Anna Voss, wife of C. W. Voss, Sr., died in the year 1906, the owner of two pieces of property, one located on Fifteenth street, and the other on Southgate street, in the city of Louisville. The Fifteenth street property was conveyed to her in the year 1888 and after her marriage, with the power to dispose thereof by will. The Southgate street property was conveyed to her as general estate in the year 1889. At the time of her death she left a will dated November 10, 1888, by which she devised to her husband the Fifteenth street property, but made no disposition of the Southgate property. Her will was not probated until March, 1912. After her death her husband, C. W. Voss, Sr., took possession of both tracts and continued to use them and rent them out for several years. When Mrs. Voss died there were two mortgages on the property, one for $500, covering only the Southgate street property, the other for $2,100, covering both the Fifteenth street property and the Southgate street property. Surviving Mrs. Voss were three children, Freda Voss, who subsequently married Henry Stortz, C. W. Voss, Jr., and Arthur Voss.

Charging that her mother died intestate as to the Southgate street property, and that her father by reason of his election taken under her mother's will was precluded from asserting curtesy therein, Freda Stortz and her husband brought this suit against her father and brothers to have the Southgate property sold, for an accounting of rents, and to have the mortgage debts adjudged to be the debts of her father. The mortgagees were made parties and set up their liens. The case was referred to the commissioner to hear proof and report the amount of rents and profits received by C. W. Voss, Sr., and whether the mortgages were given to secure his debts or those of his wife. The commissioner fixed the amount of rents collected at $1,185.67, subject to a credit of taxes paid amounting to $269.19, thus leaving a balance of $916.48. The claim of C. W. Voss, Sr., for repairs and improvements amounting to $292.43, was rejected. The commissioner further reported that the mortgages in question were given to secure the debts of C. W. Voss, Sr. On final hearing it was held that C. W. Voss, Sr., had no interest in the Southgate street property, but that this property was owned jointly by Freda Stortz and her two brothers, and could not be divided without materially impairing its value. Plaintiff and her two brothers were given judgment against their father for $916.48, with 6 per cent. interest from March 23, 1916. Chas W. Voss, Jr., was charged with rents amounting to $460, with 6 per cent. interest from September 14, 1912, less his one-third interest in same. The mortgages were adjudged liens on the two pieces of property. The property was then directed to be sold. Sale was had and C. W. Voss, Sr., became the purchaser. C. W. Voss, Sr., C. W. Voss, Jr., and Arthur Voss appeal.
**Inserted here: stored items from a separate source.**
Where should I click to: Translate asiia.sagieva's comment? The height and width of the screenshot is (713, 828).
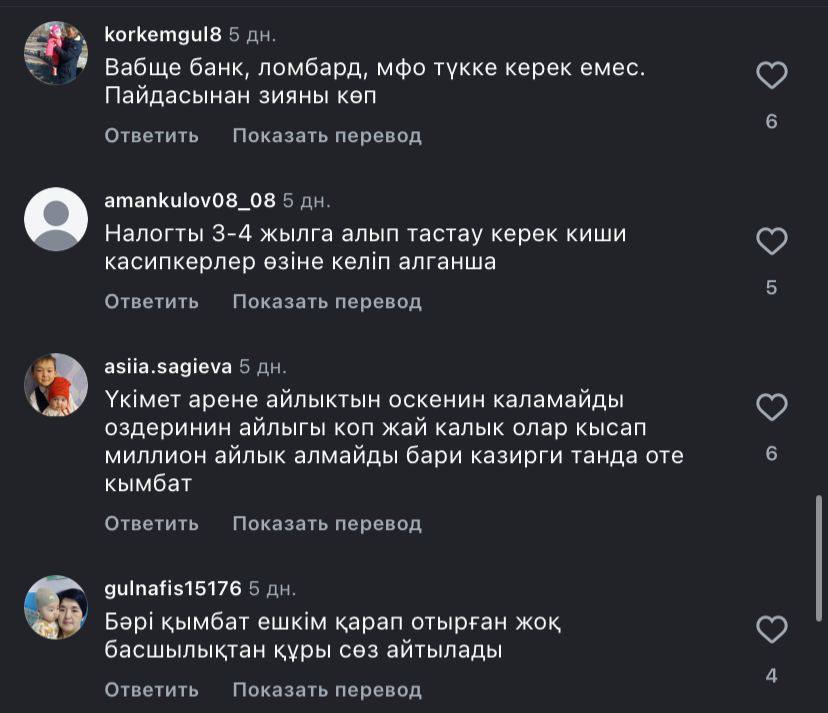pyautogui.click(x=327, y=523)
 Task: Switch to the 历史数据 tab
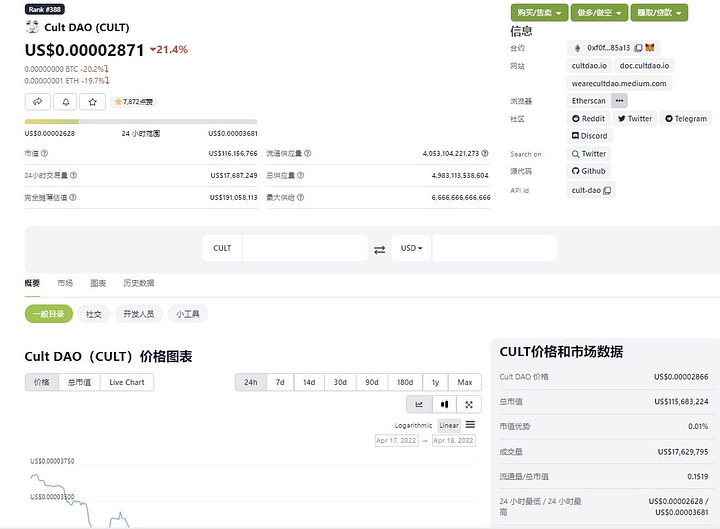tap(138, 283)
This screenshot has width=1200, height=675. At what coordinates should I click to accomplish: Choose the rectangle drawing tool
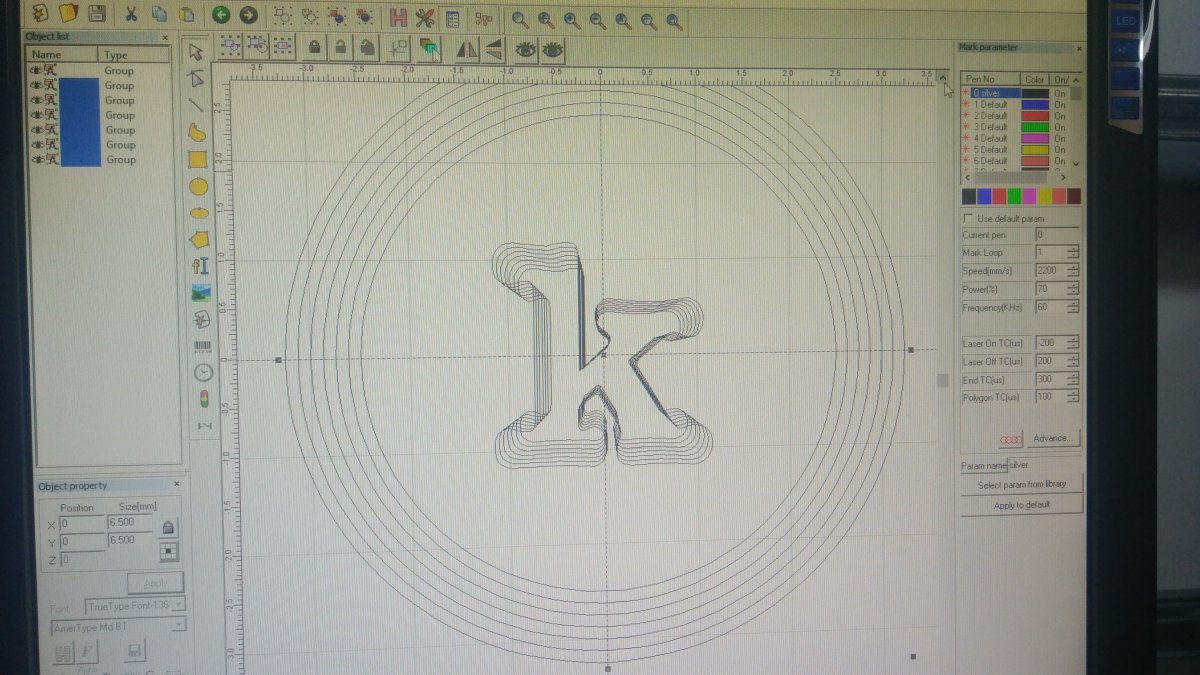[x=197, y=158]
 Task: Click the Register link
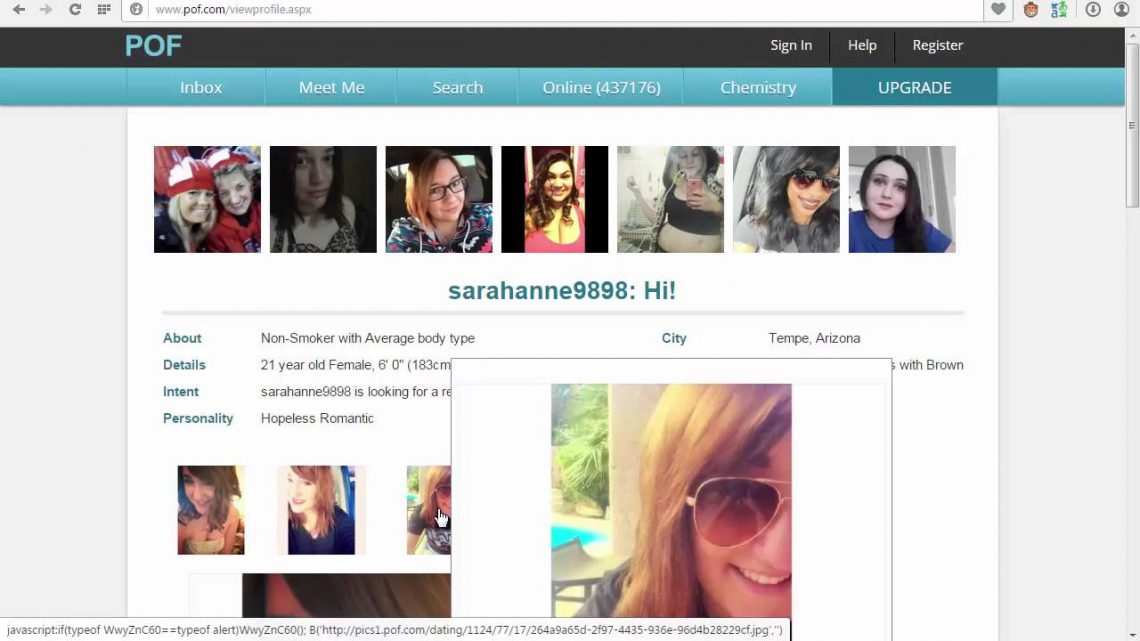937,45
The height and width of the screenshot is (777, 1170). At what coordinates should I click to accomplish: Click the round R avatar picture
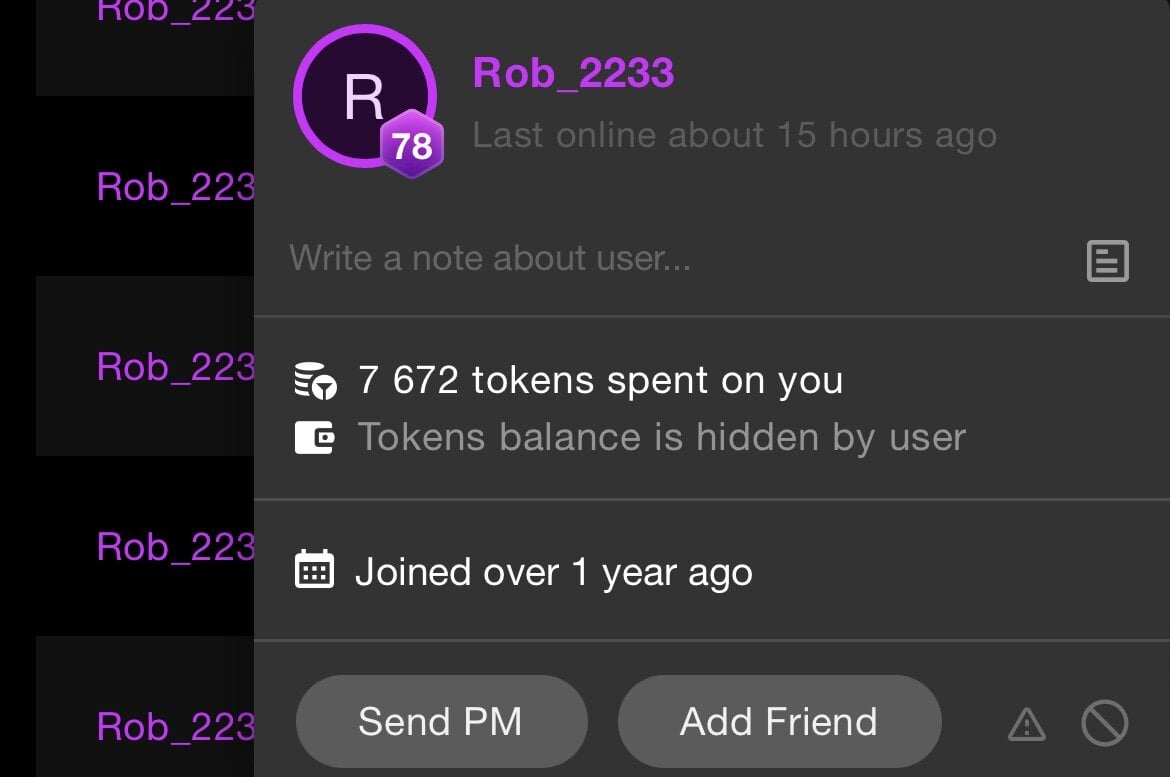pyautogui.click(x=361, y=95)
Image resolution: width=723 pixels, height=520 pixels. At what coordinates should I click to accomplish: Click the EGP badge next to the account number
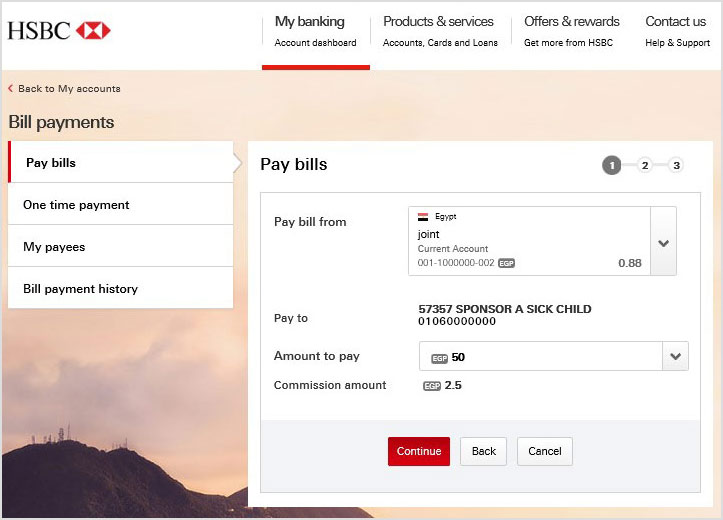point(506,263)
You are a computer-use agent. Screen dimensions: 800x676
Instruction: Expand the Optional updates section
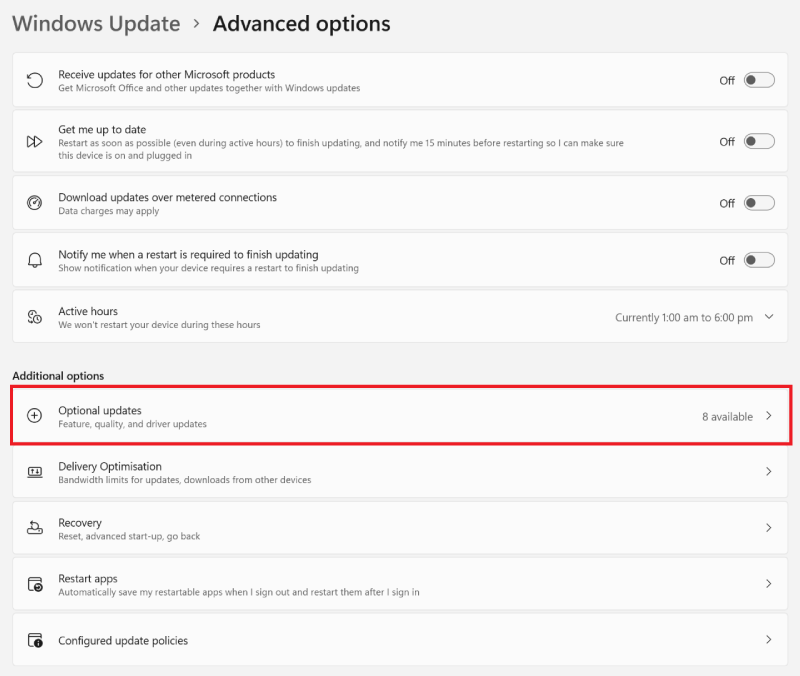click(x=769, y=415)

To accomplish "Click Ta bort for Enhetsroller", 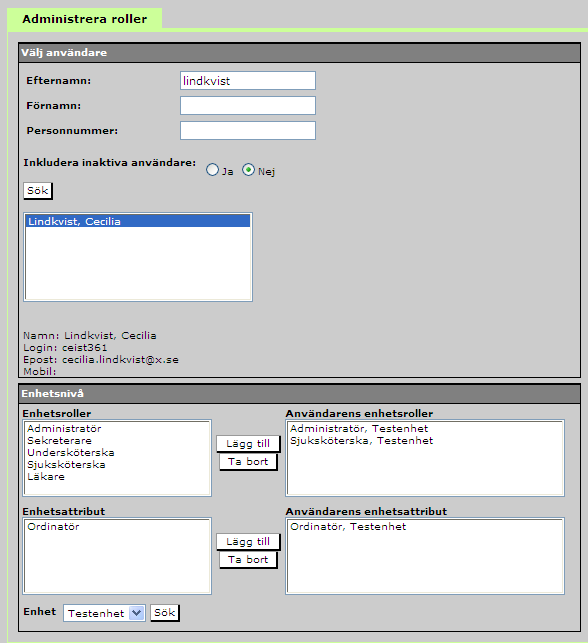I will pos(248,462).
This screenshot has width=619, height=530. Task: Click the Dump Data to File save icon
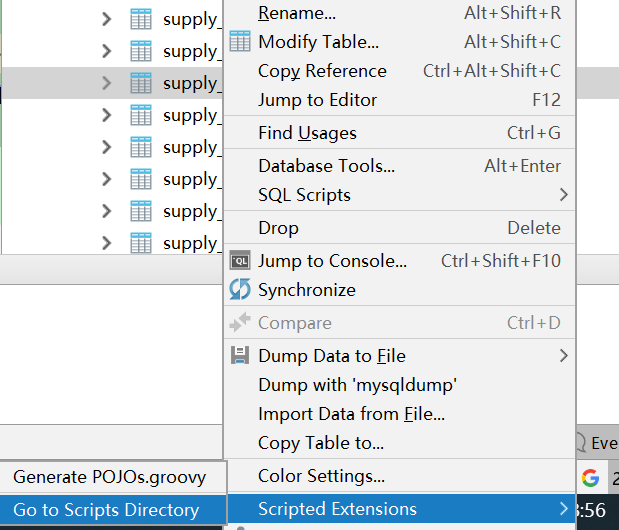tap(240, 356)
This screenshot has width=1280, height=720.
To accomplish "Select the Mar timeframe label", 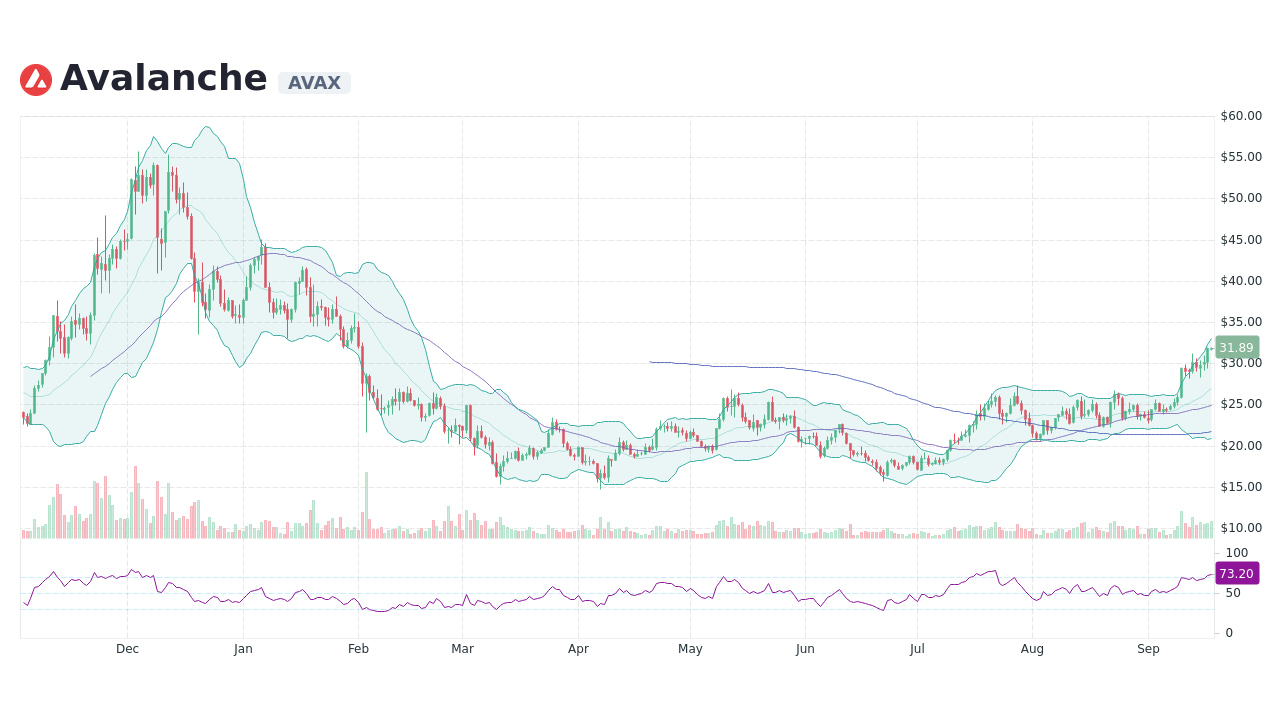I will (462, 648).
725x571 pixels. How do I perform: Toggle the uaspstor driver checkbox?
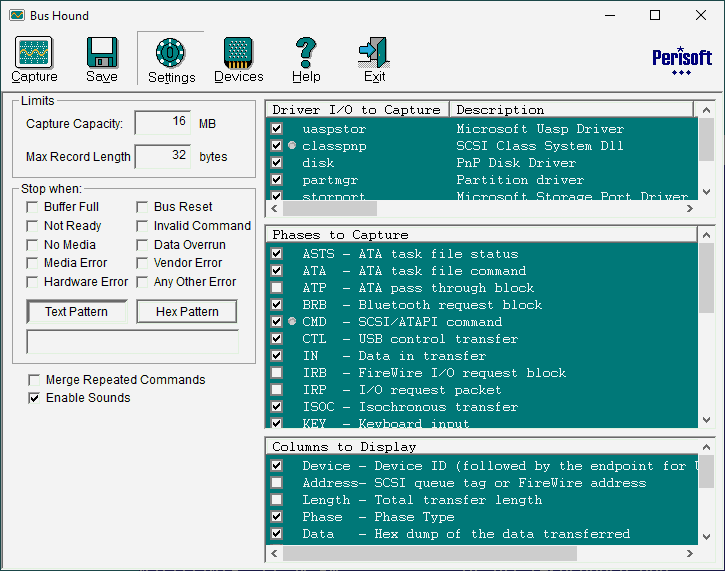click(277, 129)
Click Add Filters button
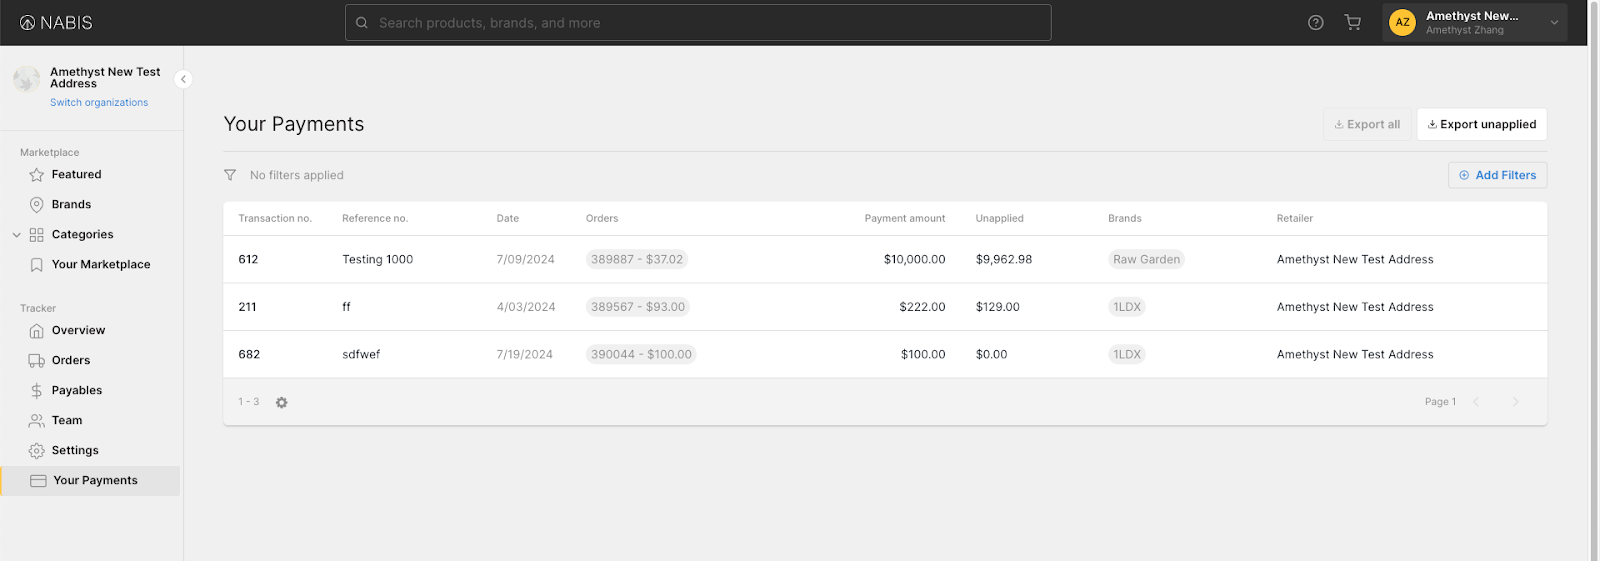The image size is (1600, 561). tap(1497, 175)
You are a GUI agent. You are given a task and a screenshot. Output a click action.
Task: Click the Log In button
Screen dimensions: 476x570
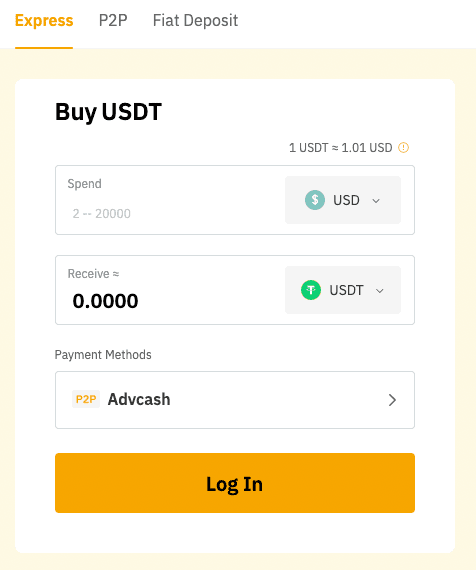pos(235,483)
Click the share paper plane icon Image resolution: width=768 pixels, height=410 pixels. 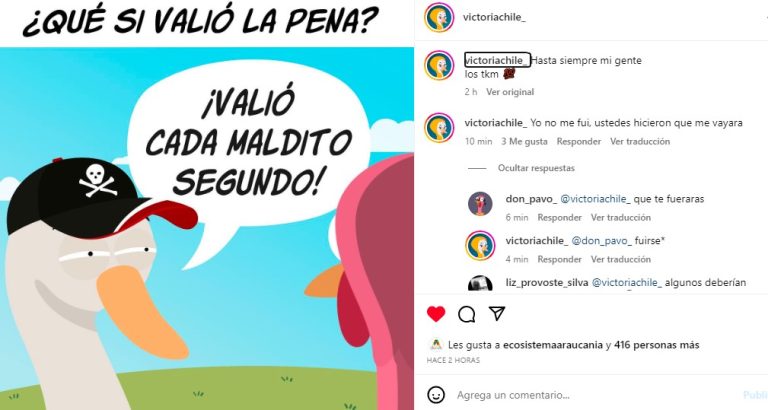(497, 314)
1. Appellees move to dismiss the appeal on the ground that C. W. Voss, Sr., by his purchase of the property sold by the commissioner, acquiesced in the validity of the judgment, and thereby waived his right to prosecute the appeal. It is well settled that acquiescence in order to bar the right of appeal must be clear, unconditional, voluntary, and absolute. Todd's Ex'r v. First National Bank, 173 Ky. 60, 190 S.W. 468. The case involved not only appellant's right of curtesy in the Southgate street property, but his liability for rents and his proportionate part of the mortgage debts. He resisted in every possible way, not only the sale of the property, but the claims asserted by his daughter. When his contentions were not sustained and the sale was ordered, he purchased the property for the protection of his own interests. His purchase under these circumstances was not such an unconditional and voluntary act of acquiescence as to bar the right of appeal. The motion to dismiss the appeal is therefore overruled.

2. The principal question presented is whether the elder Voss' acceptance of the devise in his favor precluded him from asserting curtesy in the Southgate street property, which was not disposed of by the will. It may be conceded that in the absence of a statute, election by the husband is governed by the same principles that apply to an election by the wife. Under the common-law rule prevailing prior to the enactment of section 1404, Kentucky Statutes, a devise by the husband to the wife was presumed to be in addition to dower and the wife could take both, unless a contrary intention appeared in the will or was necessarily inferable therefrom. Yancy v. Smith, 2 Metc. (59 Ky.) 408; 9 R.C.L. P. 602, § 43. Of course a contrary intention plainly appeared where the will provided that the devise was in lieu of dower, or where the husband, after making a devise to his wife, devised his remaining property to others. Under the foregoing rule, however, the wife was not required to elect between the devise in her favor and her dower in her husband's undevised estate, when it did not appear from the will that the devise was intended in lieu of dower. Davers v. Dewes, 3 P. Wms. 40, 24 Eng. Reprint, 961; Dicks v. Lambert, 4 Ves. Jr. 725, 31 Eng. Reprint, 375; Sheldon v. Rose, 41 Conn. 371; 40 Cyc. 1970; Sutton v. Read, 176 Ill. 69, 51 N.E. 801; Collins v. Collins, 126 Ind. 590, 25 N.E. 704, 28 N.E. 190; ...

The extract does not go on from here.